* Work instruction
Answer with a single number: the count of lines below that hold "ranking".

* Records for processing
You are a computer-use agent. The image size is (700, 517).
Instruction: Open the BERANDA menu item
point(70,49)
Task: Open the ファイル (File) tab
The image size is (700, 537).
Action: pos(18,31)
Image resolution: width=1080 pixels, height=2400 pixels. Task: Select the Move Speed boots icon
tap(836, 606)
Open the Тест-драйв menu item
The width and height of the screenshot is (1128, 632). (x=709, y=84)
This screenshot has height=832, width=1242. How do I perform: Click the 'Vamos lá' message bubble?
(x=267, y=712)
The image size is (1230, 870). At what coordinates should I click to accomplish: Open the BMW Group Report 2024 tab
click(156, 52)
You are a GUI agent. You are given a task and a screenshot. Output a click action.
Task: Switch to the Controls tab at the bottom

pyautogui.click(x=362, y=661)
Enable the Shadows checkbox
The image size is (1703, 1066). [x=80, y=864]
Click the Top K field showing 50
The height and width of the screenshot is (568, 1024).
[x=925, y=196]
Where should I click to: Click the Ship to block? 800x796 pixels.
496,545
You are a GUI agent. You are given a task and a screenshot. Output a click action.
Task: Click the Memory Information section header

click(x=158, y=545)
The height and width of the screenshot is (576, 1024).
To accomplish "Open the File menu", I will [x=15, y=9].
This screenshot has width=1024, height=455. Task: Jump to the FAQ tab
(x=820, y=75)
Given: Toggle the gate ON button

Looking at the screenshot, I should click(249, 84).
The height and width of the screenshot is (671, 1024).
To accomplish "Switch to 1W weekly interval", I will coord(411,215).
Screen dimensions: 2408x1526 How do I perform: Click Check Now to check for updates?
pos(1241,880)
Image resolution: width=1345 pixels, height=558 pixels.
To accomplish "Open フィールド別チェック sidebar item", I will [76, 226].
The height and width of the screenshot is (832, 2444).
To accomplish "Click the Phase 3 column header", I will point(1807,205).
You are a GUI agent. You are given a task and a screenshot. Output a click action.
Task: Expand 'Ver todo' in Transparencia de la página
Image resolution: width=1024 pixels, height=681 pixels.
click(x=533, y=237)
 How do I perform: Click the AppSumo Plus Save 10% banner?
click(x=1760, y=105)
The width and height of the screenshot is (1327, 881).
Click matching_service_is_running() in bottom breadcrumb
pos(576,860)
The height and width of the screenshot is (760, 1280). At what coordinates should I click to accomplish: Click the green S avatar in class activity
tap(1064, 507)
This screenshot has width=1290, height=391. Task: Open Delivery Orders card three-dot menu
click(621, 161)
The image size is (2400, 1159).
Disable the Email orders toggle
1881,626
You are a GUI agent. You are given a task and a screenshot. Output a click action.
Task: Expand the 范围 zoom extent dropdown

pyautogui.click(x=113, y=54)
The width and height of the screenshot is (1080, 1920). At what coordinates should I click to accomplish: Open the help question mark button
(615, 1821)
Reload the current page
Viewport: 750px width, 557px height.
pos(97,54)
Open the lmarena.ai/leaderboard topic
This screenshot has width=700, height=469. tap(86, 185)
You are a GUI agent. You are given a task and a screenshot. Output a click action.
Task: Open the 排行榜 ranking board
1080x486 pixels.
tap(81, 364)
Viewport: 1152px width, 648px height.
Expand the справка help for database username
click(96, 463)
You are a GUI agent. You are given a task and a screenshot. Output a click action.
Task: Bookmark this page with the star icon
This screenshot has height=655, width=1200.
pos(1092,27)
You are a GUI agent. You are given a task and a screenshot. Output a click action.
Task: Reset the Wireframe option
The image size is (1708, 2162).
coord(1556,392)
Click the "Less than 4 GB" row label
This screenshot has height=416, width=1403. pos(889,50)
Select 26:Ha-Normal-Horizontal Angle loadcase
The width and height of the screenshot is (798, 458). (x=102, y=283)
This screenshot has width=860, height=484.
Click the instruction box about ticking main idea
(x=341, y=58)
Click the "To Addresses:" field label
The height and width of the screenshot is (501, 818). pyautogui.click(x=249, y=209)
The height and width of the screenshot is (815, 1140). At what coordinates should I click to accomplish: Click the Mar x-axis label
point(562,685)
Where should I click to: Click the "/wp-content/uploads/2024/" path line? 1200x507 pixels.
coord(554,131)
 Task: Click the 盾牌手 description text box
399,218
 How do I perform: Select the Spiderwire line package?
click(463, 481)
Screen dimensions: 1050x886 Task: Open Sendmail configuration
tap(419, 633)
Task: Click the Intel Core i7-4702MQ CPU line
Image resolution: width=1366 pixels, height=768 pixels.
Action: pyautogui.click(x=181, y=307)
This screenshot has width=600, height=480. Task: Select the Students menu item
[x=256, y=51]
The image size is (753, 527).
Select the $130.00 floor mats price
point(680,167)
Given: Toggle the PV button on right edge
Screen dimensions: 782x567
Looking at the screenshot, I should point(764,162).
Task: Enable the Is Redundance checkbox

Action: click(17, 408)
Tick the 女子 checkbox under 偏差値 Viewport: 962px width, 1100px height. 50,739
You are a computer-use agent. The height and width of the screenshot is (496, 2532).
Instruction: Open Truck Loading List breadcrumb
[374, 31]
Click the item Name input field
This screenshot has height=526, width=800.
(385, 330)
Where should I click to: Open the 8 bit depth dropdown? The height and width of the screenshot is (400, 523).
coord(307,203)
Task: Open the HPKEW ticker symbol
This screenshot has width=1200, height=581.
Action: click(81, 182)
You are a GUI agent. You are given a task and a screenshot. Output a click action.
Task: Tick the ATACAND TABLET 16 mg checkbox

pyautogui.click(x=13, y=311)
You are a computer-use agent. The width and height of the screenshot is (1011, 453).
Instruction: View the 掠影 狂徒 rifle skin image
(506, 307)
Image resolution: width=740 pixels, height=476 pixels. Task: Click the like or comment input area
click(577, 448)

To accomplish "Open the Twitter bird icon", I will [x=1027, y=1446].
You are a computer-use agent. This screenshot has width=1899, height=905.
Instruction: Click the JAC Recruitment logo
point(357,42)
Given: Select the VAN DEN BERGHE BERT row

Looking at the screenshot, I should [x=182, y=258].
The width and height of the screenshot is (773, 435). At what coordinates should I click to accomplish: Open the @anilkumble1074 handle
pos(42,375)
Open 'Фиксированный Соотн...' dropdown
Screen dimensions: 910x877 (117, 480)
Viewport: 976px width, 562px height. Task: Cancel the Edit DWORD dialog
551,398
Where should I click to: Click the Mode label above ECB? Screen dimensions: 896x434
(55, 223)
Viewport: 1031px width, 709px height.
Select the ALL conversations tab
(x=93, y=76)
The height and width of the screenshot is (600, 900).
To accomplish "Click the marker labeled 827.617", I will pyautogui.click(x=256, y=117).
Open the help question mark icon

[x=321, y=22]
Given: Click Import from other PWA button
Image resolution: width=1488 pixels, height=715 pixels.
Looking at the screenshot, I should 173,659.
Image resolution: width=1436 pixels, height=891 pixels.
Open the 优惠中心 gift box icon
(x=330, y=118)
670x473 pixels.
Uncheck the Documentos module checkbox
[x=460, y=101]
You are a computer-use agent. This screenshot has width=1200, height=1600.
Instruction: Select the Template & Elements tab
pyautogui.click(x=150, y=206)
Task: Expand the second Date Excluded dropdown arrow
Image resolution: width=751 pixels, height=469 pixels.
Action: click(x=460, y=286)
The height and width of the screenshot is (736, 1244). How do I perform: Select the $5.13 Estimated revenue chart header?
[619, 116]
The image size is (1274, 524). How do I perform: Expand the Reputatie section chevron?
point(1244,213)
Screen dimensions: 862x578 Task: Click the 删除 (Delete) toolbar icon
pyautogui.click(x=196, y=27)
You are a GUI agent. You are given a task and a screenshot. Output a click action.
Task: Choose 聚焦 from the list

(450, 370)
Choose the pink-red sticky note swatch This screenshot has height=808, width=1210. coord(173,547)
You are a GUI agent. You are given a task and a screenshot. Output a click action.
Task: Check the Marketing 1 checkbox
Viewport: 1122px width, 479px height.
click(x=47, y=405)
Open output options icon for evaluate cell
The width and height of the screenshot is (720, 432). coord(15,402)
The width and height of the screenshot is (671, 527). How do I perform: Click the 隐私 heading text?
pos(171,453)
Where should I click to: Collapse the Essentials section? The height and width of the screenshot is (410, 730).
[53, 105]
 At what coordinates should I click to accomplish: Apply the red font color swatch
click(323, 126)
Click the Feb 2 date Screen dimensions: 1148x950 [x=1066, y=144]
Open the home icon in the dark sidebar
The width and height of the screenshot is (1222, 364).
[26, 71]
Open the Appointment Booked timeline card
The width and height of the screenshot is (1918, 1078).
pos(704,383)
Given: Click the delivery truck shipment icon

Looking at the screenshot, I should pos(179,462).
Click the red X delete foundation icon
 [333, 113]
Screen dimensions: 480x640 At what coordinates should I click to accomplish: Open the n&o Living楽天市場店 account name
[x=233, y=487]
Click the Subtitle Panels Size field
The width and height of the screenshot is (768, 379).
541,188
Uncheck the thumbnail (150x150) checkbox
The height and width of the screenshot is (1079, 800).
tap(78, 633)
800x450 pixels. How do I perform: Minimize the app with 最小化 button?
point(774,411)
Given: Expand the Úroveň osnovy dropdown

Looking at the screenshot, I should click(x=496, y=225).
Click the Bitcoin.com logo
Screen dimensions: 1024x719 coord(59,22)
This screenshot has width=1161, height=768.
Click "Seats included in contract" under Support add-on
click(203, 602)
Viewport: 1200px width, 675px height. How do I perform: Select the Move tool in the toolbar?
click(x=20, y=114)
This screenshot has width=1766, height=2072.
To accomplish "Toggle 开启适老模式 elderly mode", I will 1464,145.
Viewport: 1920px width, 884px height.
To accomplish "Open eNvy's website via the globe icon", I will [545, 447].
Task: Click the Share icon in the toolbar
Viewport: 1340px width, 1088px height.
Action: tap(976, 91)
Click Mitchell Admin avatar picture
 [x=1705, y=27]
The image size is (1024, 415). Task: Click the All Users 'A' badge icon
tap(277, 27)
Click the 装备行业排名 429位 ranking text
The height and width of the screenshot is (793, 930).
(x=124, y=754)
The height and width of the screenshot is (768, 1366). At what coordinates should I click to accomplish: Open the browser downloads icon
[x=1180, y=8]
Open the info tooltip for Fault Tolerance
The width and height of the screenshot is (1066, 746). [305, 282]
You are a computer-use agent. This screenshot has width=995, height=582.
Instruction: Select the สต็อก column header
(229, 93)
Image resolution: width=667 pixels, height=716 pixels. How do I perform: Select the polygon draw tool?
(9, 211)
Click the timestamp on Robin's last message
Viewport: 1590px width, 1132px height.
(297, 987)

* Exercise answer
2